▸ **TASK OBJECTIVE**:
Where the line containing "Click the 'Corporate Income Taxes' text label" appears in the entries below, start there and print only that line and every line after it, exactly, through the end, excluding pictures.

* * * * * * *

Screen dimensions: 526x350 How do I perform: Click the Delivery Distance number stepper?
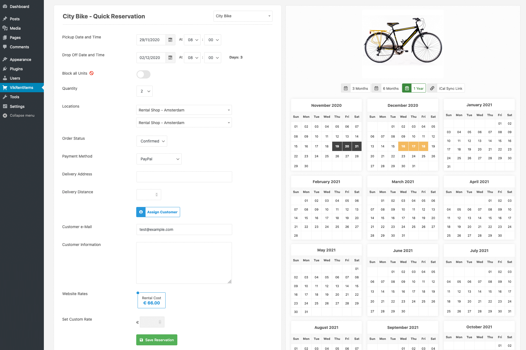(x=157, y=195)
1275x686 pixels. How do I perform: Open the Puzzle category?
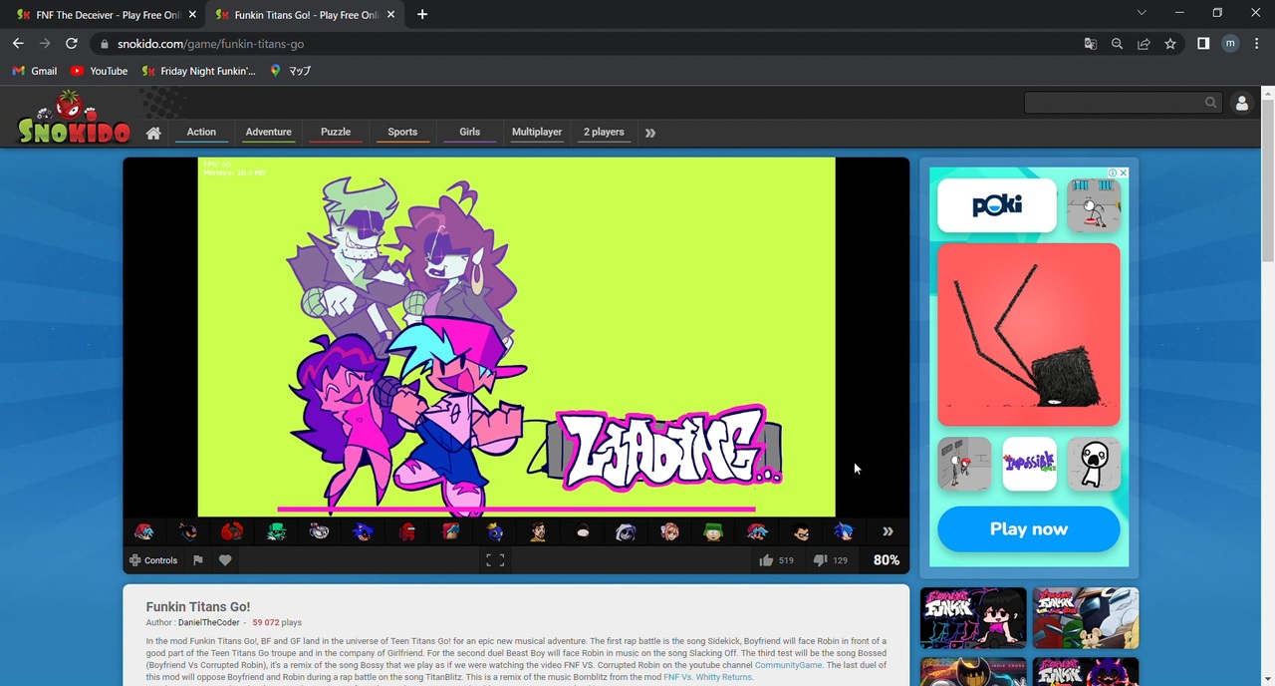point(336,132)
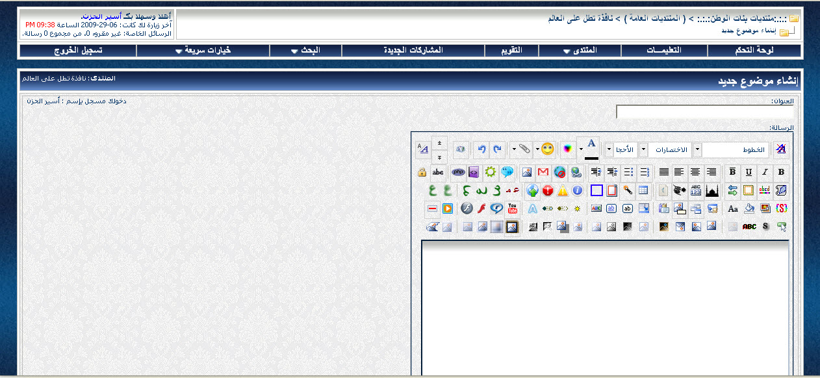This screenshot has width=820, height=378.
Task: Open the الأحجام size dropdown
Action: 609,149
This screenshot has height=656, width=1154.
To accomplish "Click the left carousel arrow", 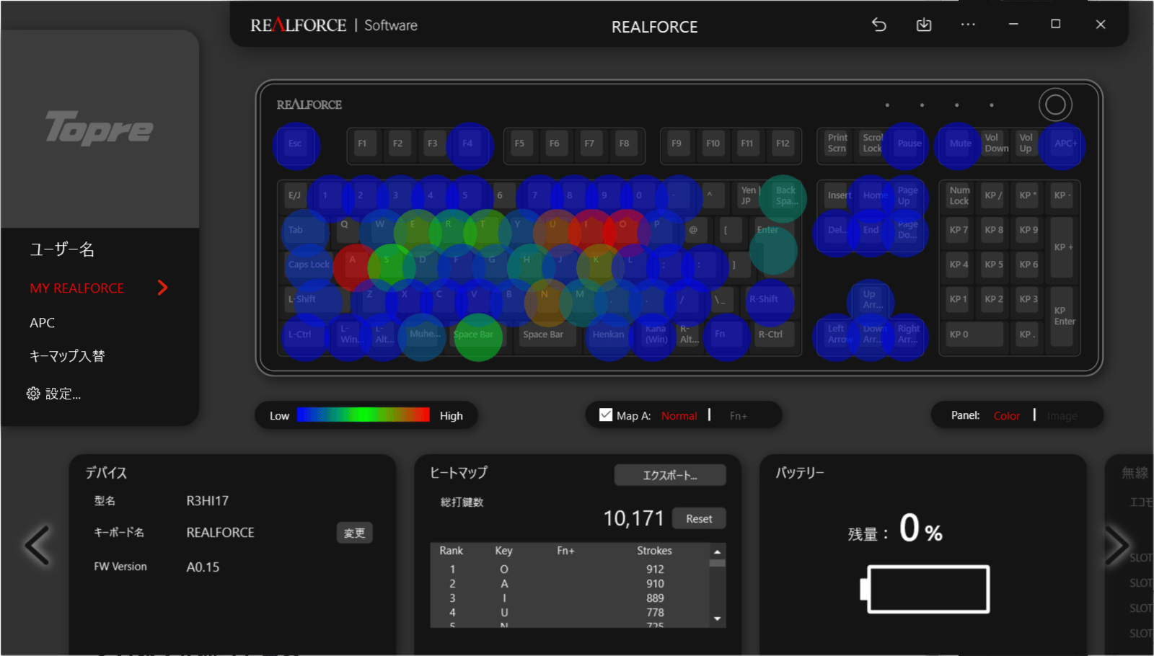I will coord(38,545).
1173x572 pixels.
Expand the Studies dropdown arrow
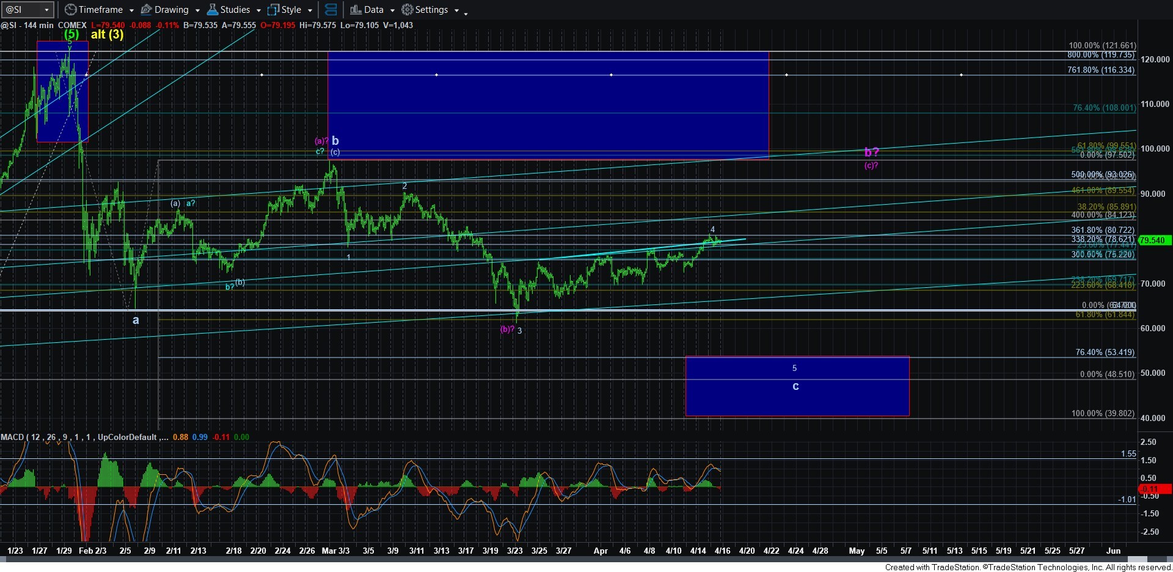[x=258, y=10]
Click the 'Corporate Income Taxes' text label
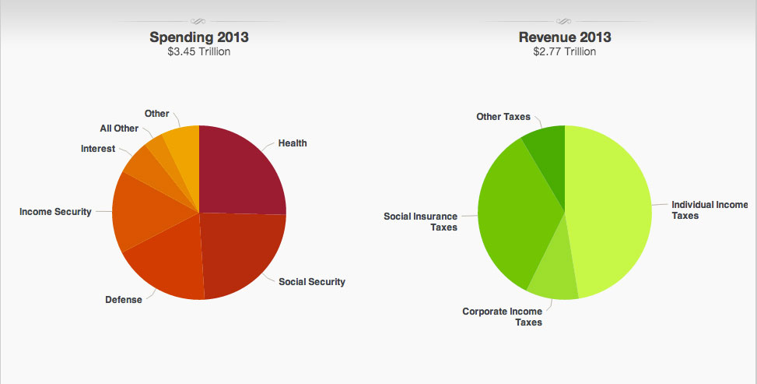This screenshot has width=757, height=384. [502, 317]
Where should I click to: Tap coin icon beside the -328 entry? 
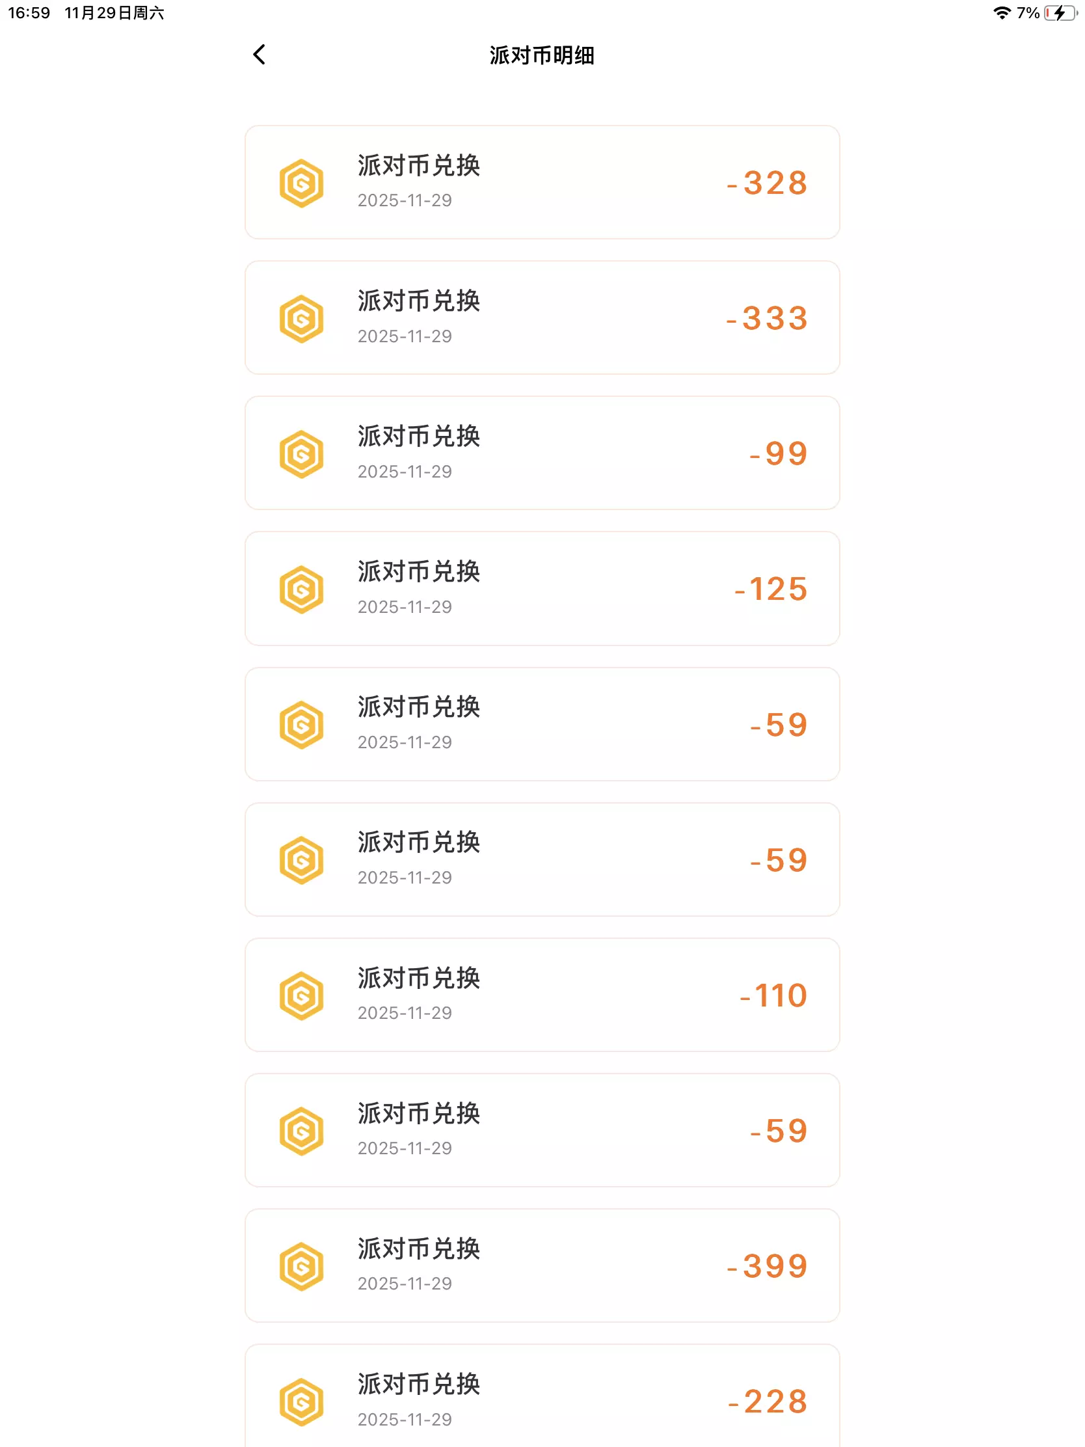pyautogui.click(x=301, y=183)
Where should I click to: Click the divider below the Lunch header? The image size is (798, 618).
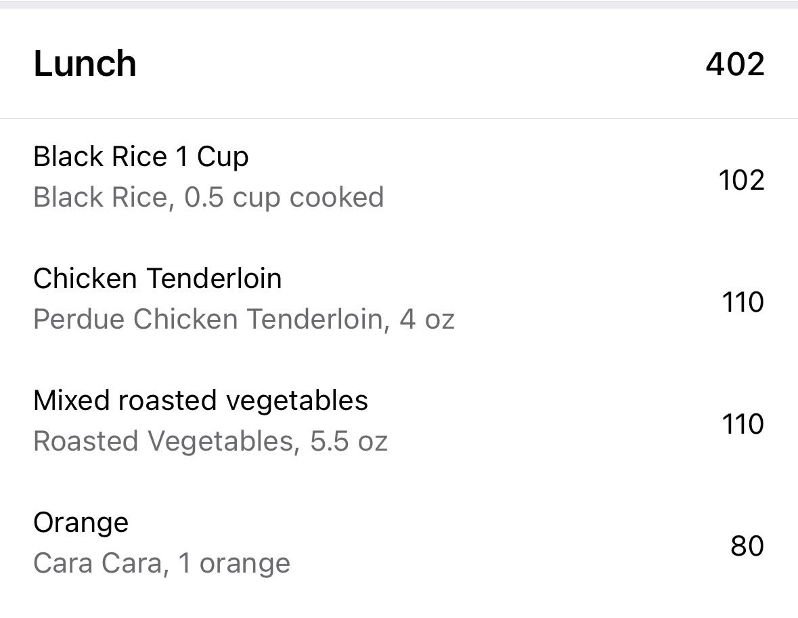click(x=399, y=115)
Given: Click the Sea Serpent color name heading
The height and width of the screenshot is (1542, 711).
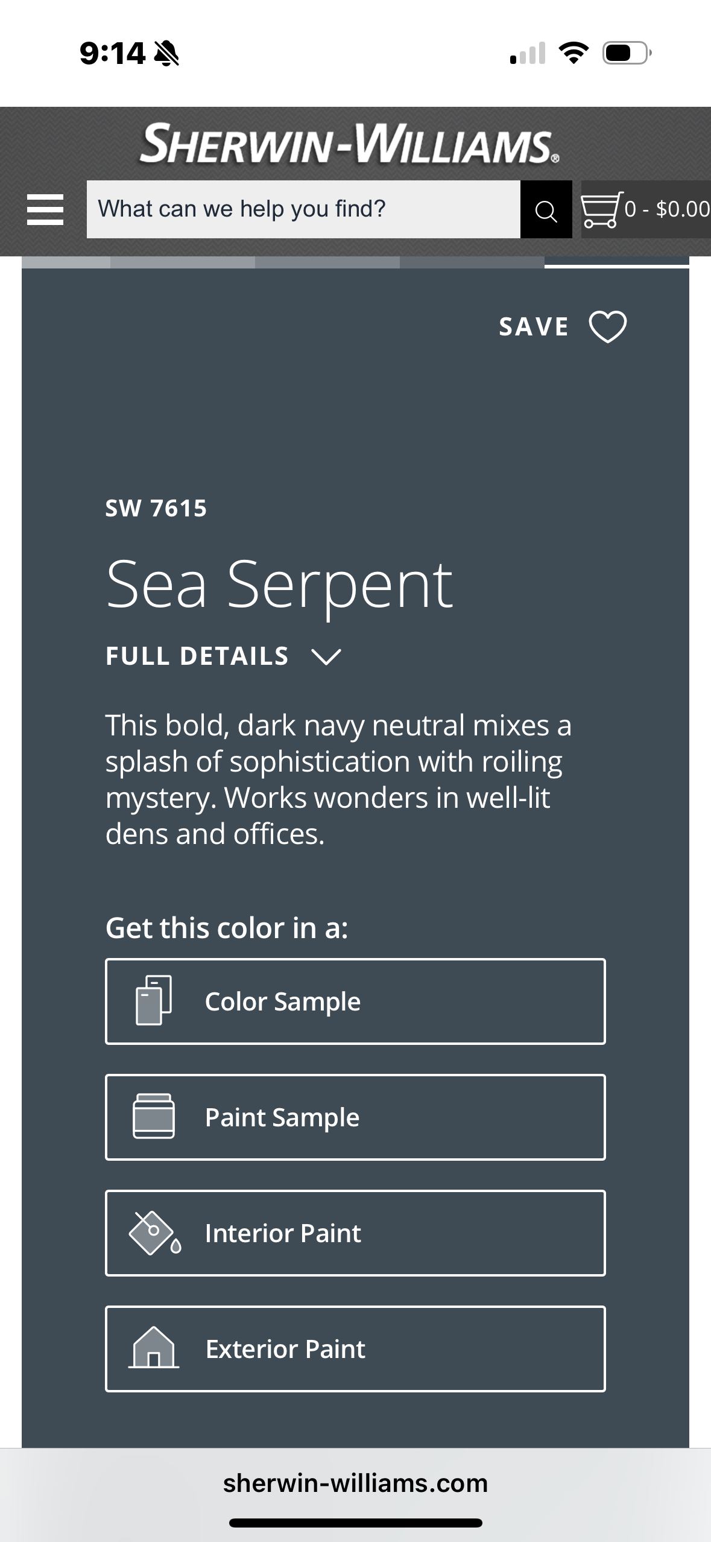Looking at the screenshot, I should (279, 584).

* * * * * * *

▸ **SOLUTION FOR THIS TASK**:
Click the 'Corporate Income Taxes' text label
This screenshot has width=757, height=384. [502, 317]
Where should I click to: Tap coin icon beside the -328 entry? 
pyautogui.click(x=301, y=183)
Where should I click to: Click the divider below the Lunch header? The image size is (798, 618).
click(x=399, y=115)
Given: Click the Sea Serpent color name heading
The height and width of the screenshot is (1542, 711).
Looking at the screenshot, I should (279, 584).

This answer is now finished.